Wednesday, 9 February, 2000, 07:24 GMT
Flood disaster hits southern Africa

Road washed away Roads have been flooded in both countries


Heavy rainfall in Southern Africa is causing flooding over large areas of Mozambique and South Africa.

Mozambican government officials say tens of thousands of people have been forced to flee after their homes were destroyed by flooding in and around the capital, Maputo.

In South Africa, at least 26 people have died from the flooding in the north and north-eastern parts of the country.

The military has been called in to airlift foreign tourists cut off by floodwaters in the Kruger National Park, South Africa's biggest game reserve.

Click here for a map of the affected areas

Game rangers say there have been few casualties among the wildlife population, because most of the animals reached high ground in time.

As the floodwaters begin to recede in north and eastern South Africa, people in other areas of the country are bracing themselves for their share of the downpour.

The heaviest rains for 50 years are on their way west and are crossing the border into neighbouring Botswana.

With the lowering of water levels in some places, the damage can now be seen -- destroyed roads, homes and bridges and towns left without clean water supplies after their pumping stations were swept away.

The weather system was caused by low tropical pressure off the coast of Mozambique, which has also suffered extensive damage in some of its southern provinces.

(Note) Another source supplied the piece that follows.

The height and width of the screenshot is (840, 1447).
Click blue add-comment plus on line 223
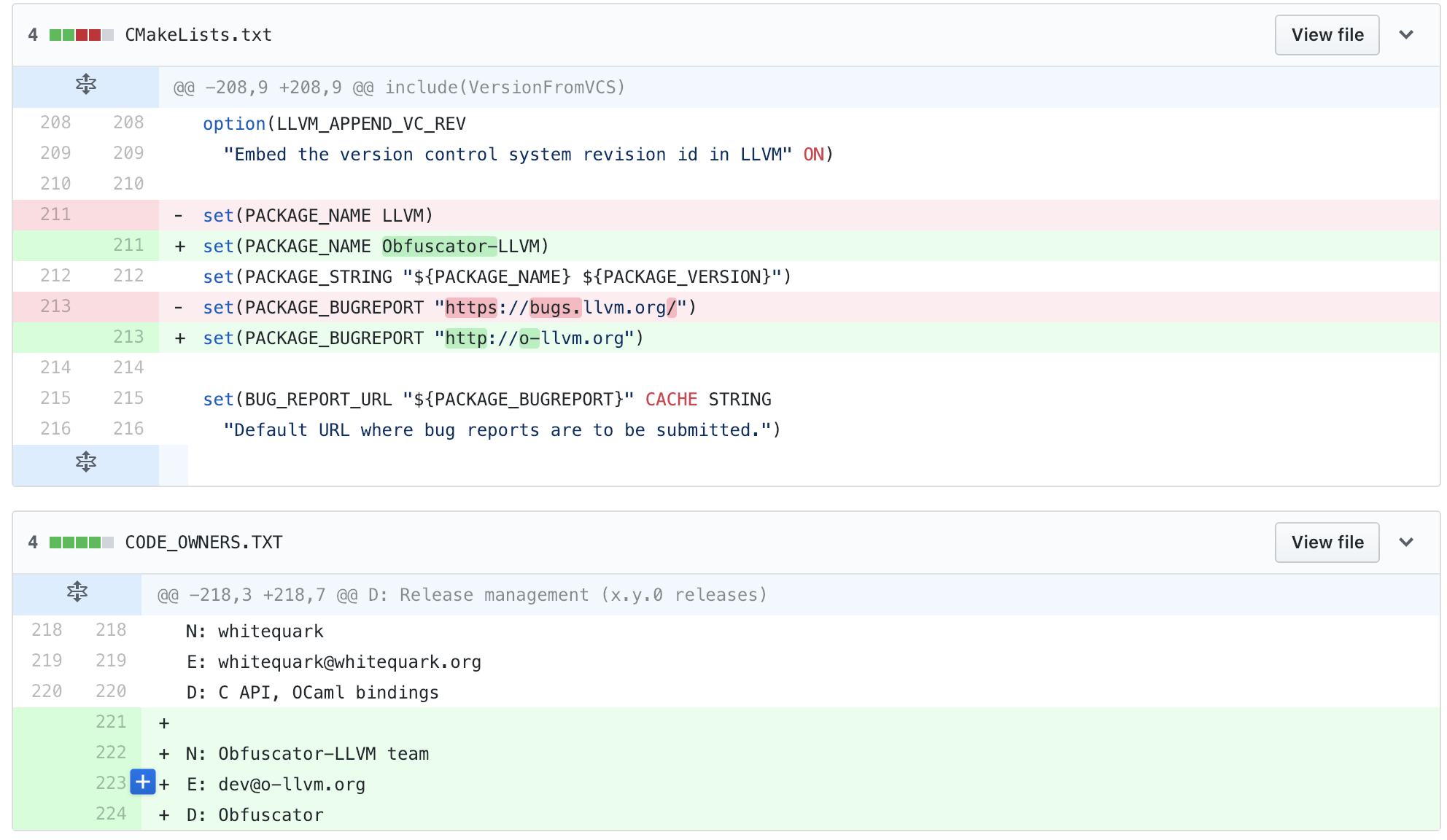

The Mozambican authorities say the torrential rains over the past four days are the worst in four decades.

In Maputo, people living in makeshift homes in the slums around the capital are reported to have suffered the most.

Food shortages

People have been prevented from going to work in Maputo as well as in the neighbouring industrial town of Matola.


Boys in boat Some regions have been left isolated by the floodwaters
Electricity and drinking water supplies have been cut off, and both towns face food shortages.

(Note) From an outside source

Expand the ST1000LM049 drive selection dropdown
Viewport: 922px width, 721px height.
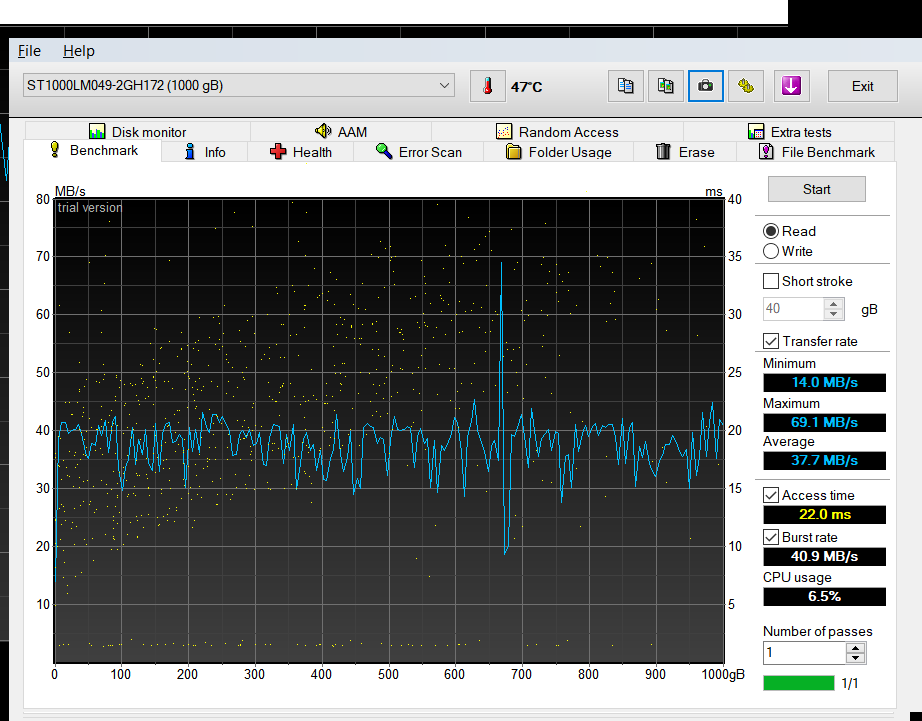[x=445, y=86]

Further north, hundreds of thousands of people are reported to have been left homeless in Gaza province.

Flooding in Sofala has made Mozambique's main north-south road impassable in several places, cutting transport links between the capital and the second city, Beira.

Helicopter rescue

In South Africa, 15 people were reported to have drowned while trying to cross a swollen river in Northern Province, which together with neighbouring Mpumalanga province saw the worst of the flooding.


Flooded home People in shack settlements suffered the most
Two further deaths were attributed to rain-soaked houses collapsing on top of their occupants.

In a dramatic rescue mission, army helicopters lifted six people to safety after they were stranded on the roofs of their homes near South Africa's border with Mozambique.

Flood waters have made many roads impassable and disrupted electricity and water supplies to large areas of the country.

Water and electricity suppliers were disrupted around Nelspruit, the provincial capital of Mpumalanga.

Although the region normally enjoys its rainy season at this time of year, the storms have been unexpectedly heavy and have caught local people unaware.